Multiple Transgressions

Back when my company had a repair bench and did warranty work, one customer brought in a bunch of floor monitors and said all of the HF drivers had blown within a few weeks after buying them. After opening up the cabinets it appeared that the light bulb fuses to protect those drivers had been dislodged and/or fallen out of their holding clips. From the battered look of the monitors, it was quite apparent that they’d been tossed around so much in a short time that it had impacted the fuses.

Over the years I’ve seen cracked plastic, fiberglass and even metal horns, shifted transducer magnets, and all sorts of physical damage to components that were not all visible from the outside. Blown drivers probably top the list. As a result, every component in a system should regularly get a preventative maintenance check to make sure everything is working properly and to look for signs of misuse.

image

A common but often missed item is an incorrectly wired component or cable. This can wreak havoc where a driver or entire loudspeaker box is out of polarity with the rest of the system. As we all know (right?), if two signals are at the same frequency but one signal is reversed in polarity, those signals can cancel each other out.

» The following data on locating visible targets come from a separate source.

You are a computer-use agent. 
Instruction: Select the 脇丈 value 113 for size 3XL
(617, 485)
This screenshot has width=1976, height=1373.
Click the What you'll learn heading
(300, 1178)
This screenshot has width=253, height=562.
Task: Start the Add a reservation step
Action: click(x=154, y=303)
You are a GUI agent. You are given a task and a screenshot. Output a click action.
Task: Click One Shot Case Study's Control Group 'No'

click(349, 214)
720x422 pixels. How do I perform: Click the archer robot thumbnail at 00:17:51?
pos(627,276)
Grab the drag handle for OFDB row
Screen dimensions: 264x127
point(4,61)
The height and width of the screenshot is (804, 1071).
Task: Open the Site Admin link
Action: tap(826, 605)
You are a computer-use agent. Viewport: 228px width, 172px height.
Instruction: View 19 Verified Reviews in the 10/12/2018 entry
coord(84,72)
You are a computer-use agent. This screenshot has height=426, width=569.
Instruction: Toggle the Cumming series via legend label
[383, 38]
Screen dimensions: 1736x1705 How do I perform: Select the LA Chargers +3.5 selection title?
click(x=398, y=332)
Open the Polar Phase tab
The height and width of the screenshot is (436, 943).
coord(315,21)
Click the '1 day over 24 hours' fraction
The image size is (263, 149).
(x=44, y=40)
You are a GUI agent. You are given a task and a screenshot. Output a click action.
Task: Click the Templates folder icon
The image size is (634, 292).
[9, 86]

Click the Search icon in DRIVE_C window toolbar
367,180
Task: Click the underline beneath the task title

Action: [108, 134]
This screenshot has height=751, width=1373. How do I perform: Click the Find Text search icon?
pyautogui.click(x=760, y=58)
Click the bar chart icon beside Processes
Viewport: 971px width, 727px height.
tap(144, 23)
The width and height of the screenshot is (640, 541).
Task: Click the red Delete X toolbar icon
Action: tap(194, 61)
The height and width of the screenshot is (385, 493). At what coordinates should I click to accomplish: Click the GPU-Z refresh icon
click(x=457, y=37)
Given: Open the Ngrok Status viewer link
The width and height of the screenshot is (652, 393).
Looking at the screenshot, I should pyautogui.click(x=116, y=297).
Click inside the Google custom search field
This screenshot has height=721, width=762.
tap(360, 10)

Cables are easy to check with a standard cable tester. Drivers in the loudspeaker are a little more tricky unless you open up the box and trace the conductors from the connections to any internal crossovers and then to the drivers. One way to easily check gear is to employ a polarity test unit. I’ve been using a Cricket CPTS from Galaxy Audio for years to test polarity of loudspeakers, microphones, cables, signal processors and even mixers. The Cricket has a sending unit and a receiving unit and even works down a long snake or through house wiring.

In addition to reversed polarity issues, cable testers can also find miswired and broken cable connections. The CBT-500 multi-unit tester from Hosa Technology and the HCT-BD tester from RapcoHorizon are both staples of my toolkit, but there are many other good models on the market. My testers also accept a cable with different connectors on each end, which is very handy for checking adapter cables.